- **Given passage**:
Independence Referendum

Part of the debate – in the Scottish Parliament on 22nd March 2017.

Alert me about debates like this

Photo of Jackie Baillie Jackie Baillie Labour

I understand exactly how the First Minister operates. Day after day, we have had demand after demand and position change after position change, and that is no way to engage in a negotiation.

A lot has been said about a cast-iron mandate, but do not listen to what I have to say on that. In the words of Jim Sillars:

“Today’s SNP Government did not win a majority, nor has it a mandate because it did not ask for one … No amount of posturing changes that political weakness of the 2016 election result.”

He is right. Although the SNP’s manifesto commitment was in part tied to the EU, the reality is that Scotland will be outside the EU, whether or not it votes for independence. The SNP’s ambition is to be in the European Free Trade Association, which is a long way short of EU membership. If the SNP Government was being honest, as Alex Neil has been, it would tell you that it does not want full membership of the EU. Just look at the changes to the Government’s position in the last week alone.

I remember the EU referendum well. In my local area, the SNP was notable by its absence—nowhere to be seen on the streets or campaigning. As one SNP member told me, they did not want Brussels rule, just as they did not want London rule, so they did not care less.

Members will know that I hang on Nicola Sturgeon’s every word, and she was very clear that there would be a triple lock against independence: it needed to be in the manifesto, then people had to vote for the manifesto before getting a vote on independence. The majority of people in Scotland did not do so; they did not back the SNP. With a majority of people in Scotland saying that they do not want another referendum any time soon, the First Minister is in danger of doing a David Cameron by leading the country into another referendum that it does not want, simply to satisfy the party activists.

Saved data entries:

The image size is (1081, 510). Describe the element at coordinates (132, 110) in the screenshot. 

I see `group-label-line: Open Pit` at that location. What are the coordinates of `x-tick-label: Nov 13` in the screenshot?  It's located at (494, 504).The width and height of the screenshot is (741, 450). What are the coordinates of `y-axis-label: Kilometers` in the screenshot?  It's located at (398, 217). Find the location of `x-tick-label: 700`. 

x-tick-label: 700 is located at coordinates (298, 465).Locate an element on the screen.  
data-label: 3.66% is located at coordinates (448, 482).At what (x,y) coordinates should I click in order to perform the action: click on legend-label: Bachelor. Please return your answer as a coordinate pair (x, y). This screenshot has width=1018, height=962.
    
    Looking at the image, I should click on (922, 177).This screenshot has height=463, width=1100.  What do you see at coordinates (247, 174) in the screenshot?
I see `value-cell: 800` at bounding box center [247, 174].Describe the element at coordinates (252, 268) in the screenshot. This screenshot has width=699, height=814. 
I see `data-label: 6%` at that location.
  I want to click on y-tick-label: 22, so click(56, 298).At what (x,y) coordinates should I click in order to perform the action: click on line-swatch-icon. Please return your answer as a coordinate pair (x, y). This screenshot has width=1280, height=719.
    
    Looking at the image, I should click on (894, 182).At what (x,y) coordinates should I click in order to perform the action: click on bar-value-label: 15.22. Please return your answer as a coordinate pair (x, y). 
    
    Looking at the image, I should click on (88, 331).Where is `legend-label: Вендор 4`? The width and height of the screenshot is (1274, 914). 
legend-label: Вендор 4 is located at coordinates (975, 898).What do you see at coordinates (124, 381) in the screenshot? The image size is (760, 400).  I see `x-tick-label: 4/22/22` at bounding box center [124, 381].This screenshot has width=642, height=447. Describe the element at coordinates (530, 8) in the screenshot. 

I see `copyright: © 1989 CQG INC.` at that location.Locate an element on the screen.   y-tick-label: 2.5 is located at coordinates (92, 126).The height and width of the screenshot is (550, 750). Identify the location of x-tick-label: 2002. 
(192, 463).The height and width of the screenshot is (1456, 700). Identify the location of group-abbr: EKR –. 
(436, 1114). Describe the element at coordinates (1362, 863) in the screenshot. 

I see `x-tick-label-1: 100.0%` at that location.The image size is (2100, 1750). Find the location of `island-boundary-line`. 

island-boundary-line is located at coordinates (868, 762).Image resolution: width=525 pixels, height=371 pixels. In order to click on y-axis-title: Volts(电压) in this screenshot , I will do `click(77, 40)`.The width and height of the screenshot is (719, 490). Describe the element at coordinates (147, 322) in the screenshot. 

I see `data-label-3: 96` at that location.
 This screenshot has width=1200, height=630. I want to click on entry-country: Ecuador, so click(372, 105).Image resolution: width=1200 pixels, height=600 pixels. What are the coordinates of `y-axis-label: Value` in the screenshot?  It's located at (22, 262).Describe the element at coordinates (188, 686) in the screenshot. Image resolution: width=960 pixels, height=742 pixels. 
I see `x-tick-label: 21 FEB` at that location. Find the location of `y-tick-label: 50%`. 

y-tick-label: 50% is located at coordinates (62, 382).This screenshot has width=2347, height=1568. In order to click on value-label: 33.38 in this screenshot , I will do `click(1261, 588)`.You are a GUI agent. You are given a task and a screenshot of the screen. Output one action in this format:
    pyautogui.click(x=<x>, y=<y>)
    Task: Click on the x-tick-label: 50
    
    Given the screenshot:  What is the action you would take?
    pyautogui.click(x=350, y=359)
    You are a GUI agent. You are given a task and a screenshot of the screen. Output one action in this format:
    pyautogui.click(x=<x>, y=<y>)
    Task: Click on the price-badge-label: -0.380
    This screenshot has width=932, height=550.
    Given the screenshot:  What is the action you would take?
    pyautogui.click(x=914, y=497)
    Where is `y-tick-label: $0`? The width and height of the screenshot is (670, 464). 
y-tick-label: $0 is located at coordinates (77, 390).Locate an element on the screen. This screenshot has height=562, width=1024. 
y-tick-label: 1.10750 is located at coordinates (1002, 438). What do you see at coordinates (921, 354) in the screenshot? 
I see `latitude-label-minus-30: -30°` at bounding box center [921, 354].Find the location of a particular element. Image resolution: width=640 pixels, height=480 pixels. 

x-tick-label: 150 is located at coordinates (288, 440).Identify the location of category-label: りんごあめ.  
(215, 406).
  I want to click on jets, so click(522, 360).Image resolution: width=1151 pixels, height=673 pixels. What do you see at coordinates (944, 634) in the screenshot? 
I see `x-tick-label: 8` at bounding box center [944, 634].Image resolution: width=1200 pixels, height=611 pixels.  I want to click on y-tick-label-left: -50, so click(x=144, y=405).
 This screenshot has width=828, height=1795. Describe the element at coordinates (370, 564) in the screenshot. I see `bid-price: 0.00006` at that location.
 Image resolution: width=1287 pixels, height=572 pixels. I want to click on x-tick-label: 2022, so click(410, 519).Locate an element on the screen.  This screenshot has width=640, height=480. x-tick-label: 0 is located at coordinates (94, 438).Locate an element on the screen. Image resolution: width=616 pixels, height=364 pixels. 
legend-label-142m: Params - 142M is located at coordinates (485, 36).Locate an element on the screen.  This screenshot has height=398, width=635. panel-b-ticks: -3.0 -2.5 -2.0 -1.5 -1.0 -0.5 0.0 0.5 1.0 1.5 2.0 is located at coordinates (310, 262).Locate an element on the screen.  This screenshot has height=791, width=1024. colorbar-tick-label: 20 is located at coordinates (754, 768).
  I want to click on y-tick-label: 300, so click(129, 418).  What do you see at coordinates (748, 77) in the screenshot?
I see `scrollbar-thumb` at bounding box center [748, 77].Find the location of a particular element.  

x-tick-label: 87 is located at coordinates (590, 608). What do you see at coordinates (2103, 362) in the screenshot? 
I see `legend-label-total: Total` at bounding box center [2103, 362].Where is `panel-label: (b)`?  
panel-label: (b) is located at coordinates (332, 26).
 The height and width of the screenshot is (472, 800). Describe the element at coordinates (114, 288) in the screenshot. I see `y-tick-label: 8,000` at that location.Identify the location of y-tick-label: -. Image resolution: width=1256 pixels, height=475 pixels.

- **Problems to solve**:
- a) According to the debate excerpt, which association is the SNP's ambition to join?
- b) Transcribe the portion of the debate excerpt that opens with the words containing "A lot has been" and closes with "last week alone.".

- **Task results**:
- a) The European Free Trade Association.

- b)
A lot has been said about a cast-iron mandate, but do not listen to what I have to say on that. In the words of Jim Sillars:

“Today’s SNP Government did not win a majority, nor has it a mandate because it did not ask for one … No amount of posturing changes that political weakness of the 2016 election result.”

He is right. Although the SNP’s manifesto commitment was in part tied to the EU, the reality is that Scotland will be outside the EU, whether or not it votes for independence. The SNP’s ambition is to be in the European Free Trade Association, which is a long way short of EU membership. If the SNP Government was being honest, as Alex Neil has been, it would tell you that it does not want full membership of the EU. Just look at the changes to the Government’s position in the last week alone.